Hablando de juguetes, Clara y Sofía eludieron el bombardeo monotemático y atroz mediante una solución de sensatez rotunda muy propia de su edad: chapotear desnudas en el agua y esperar unos años a que las noticias de este momento se vuelvan contenido y las alcancen en los libros de historia. Cuando se asomen a estas semanas demenciales acaso no lo hagan en forma más indolora ni con mayor comprensión, pero sí lograrán, al menos, preservar su inocencia. Ellas no tendrán por qué sentirse involucradas de forma alguna en la obra de destrucción (que será especular, me temo) de los terroristas y de los contraterroristas, ni en el manoseo procaz de lo informativo, ni en la deshumanizada curiosidad por el destino de los limpiadores neoyorquinos y de los campesinos afganos. No estarán menos tristes cuando se enteren de las cotas logradas por el instinto de destrucción de los humanos, pero podrán eludir la aguda sensación de impotencia que nos acosa ahora a los adultos mientras observamos la gestación de lo que promete ser una de las campañas de violencia más difusas, impredecibles y, para la gente común, ominosas: la guerra contra el terrorismo será elástica, carecerá de bandos definidos (aunque empiece con bombazos en Afganistán) y se mimetizará con su enemigo.
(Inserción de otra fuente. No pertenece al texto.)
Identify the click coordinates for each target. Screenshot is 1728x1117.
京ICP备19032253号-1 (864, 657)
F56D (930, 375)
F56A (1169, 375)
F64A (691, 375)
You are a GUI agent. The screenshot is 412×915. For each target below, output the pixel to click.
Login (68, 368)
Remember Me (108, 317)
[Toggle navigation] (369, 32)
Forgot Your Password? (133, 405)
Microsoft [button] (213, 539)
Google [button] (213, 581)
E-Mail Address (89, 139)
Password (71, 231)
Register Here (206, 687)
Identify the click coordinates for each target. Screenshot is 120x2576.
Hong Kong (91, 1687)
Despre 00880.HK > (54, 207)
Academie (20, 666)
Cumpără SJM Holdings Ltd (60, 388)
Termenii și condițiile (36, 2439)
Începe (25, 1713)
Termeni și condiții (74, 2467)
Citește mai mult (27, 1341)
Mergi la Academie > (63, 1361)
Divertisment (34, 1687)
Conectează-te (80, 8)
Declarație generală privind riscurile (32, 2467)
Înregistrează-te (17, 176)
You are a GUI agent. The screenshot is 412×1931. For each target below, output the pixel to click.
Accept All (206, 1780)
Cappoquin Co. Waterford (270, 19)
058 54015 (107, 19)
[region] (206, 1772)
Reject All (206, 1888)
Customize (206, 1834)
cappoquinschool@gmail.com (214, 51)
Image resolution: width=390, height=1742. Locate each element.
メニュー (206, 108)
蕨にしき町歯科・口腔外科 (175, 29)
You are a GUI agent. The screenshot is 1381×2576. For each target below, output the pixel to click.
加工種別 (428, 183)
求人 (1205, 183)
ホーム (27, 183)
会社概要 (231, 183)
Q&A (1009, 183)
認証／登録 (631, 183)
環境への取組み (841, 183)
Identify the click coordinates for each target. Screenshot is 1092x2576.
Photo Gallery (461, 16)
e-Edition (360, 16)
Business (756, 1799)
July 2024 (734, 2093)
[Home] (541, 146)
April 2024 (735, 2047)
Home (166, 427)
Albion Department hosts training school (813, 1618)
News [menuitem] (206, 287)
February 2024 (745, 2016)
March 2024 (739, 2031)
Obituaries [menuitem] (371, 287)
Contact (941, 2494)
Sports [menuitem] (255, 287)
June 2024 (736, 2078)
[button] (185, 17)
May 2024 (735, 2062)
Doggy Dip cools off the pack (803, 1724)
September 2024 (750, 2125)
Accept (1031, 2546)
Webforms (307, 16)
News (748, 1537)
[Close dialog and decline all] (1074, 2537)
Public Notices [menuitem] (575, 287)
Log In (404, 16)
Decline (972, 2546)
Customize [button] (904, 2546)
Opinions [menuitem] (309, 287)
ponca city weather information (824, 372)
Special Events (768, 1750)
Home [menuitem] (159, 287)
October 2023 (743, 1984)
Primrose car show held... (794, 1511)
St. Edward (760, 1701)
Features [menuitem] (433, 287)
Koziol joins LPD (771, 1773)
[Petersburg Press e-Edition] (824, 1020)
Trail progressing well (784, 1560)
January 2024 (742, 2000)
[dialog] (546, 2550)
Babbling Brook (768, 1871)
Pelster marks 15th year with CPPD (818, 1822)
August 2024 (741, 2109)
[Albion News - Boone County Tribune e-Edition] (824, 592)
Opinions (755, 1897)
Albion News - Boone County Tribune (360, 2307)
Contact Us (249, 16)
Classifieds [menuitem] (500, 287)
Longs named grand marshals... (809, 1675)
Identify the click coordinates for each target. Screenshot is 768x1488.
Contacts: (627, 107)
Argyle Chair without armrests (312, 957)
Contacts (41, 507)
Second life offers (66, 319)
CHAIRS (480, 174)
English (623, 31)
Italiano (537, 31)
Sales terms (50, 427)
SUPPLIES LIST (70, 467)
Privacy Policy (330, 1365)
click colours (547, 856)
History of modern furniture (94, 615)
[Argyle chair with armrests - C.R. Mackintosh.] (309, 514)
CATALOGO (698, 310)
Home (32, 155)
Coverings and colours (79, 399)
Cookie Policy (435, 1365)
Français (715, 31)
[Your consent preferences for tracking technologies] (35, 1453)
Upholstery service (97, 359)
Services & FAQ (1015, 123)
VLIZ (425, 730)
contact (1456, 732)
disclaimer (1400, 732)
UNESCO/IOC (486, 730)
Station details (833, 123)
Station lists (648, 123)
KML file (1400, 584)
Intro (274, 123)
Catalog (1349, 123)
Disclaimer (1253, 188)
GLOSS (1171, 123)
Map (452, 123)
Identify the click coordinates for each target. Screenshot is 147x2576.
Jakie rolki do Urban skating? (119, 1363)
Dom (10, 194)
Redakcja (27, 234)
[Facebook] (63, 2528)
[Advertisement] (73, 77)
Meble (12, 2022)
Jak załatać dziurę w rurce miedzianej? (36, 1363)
Todos, en algún momento de nuestra vida, hemos jugado con agua mientras una confrontación bélica tomaba curso. Así seguirá ocurriendo, además, en tanto el neocórtex no logre domesticar al reptil idiota y violento que, agazapado en el fondo del cerebro, espera una provocación para manifestarse en toda su arrogancia destructiva. Esa noción de haber convivido, en plena inocencia, con una o muchas guerras cercanas o remotas, nos ayuda a la sobrevivencia moral en épocas como la presente, cuando los halcones y los pragmáticos se disputan las modalidades de la venganza y cuando los partidarios de la pureza total aguardan con avidez a que una bomba les caiga en la cabeza y los libre, de una vez por todas, de las ambigüedades de este mundo.